Tugumalang.id – Gereja Katedral St Perawan Maria Gunung Karmel atau sering disebut Gereja Katedral Ijen yang berada di Jl Buring No 60, Kelurahan Oro-oro Dowo, Kecamatan Klojen, Kota Malang, memiliki sejumlah fakta menarik dalam proses pembangunannya.
Diketahui, gereja ini merupakan salah satu peninggalan Belanda yang diresmikan pada 28 Oktober 1934 atau sekitar 88 tahun lalu.
Pengelola Sekretariat Paroki Gereja Katedral Ijen, Markus Supriyanto menyampaikan bahwa arsitektur bangunan dari gereja tersebut tetap dipertahankan hingga saat ini.
![](https://tugumalang.id/wp-content/uploads/2022/02/WhatsApp-Image-2022-02-12-at-10.46.27-1.jpeg)
“Sebenarnya sudah imbauan dari Pausianus Polus kedua tidak boleh diubah bentuk atau teksturnya. Tapi kami hanya mengganti atap, cat tembok, dan ditata sedikit-sedikit biar terawat,” jelasnya, di Kantor Sekretariat Paroki Gereja Katedral Ijen, pada Jumat (11/02/2022).
Dia mengatakan bahwa rencana pembangunan gereja tersebut ditenggarai oleh Clemen Van der Pas. Pada awalnya di Kota Malang hanya ada satu gereja, yaitu Gereja Hati Kudus Yesus di Kayutangan yang dibangun pada 1905. Karena pada waktu itu Gereja Kayutangan memberikan pelayanan kepada umat yang berbahasa Belanda, maka misa juga dilaksanakan dengan menggunakan bahasa Latin, tapi khotbah diberikan dengan bahasa Belanda.

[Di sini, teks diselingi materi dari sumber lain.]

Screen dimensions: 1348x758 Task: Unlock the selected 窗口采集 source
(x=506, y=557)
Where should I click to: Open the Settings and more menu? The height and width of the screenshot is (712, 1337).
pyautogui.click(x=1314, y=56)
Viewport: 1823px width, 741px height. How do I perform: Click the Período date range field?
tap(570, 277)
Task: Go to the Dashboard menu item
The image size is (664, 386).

Seiring berjalannya waktu, umat Katolik yang berada di Jawa mengalami peningkatan sehingga membutuhkan satu tempat tersendiri yang bisa lebih efektif. Jadi, saat itu lahan pembangunan katedral diputuskan di Jalan Ijen.
Namun, pada masa pembangunannya, Clemen Van der Pas telah wafat dan digantikan oleh Pastor Linus Hencken untuk menyelesaikan pembangunan tersebut. Akhirnya pada 11 Februari 1934 menjadi momen peletakan batu pertama dan pembangunannya berlangsung selama delapan bulan.
Untuk diketahui, pastor pertama yang berada di Gereja Katedral Ijen adalah Romo Dominicus Blommesath dan didampingi pastor pembantu yaitu Romo J Ardts.
Markus melanjutkan, untuk jadwal ibadah dalam gereja tersebut dibagi menjadi dua yaitu misa harian dan misa mingguan.
“Untuk misa harian berlaku setiap Senin sampai Sabtu pada pukul 05.30 WIB sampai pukul 06.00 lebih. Sedangkan misa mingguan biasanya dimulai Sabtu pukul 16.30-18.30 WIB. Jadi, tetap kloteran gitu,” jelasnya.
Markus menambahkan, dalam masa pandemi COVID-19 ini, untuk misa mingguan dibatasi 25 persen.
“Kami memang ada enam kali misa dan kami berikan kapasitas kurang lebih 250 orang karena pandemi yang masih naik turun. Tentunya dengan menerapkan prokes (protokol kesehatan) yang ketat juga,” tutupnya.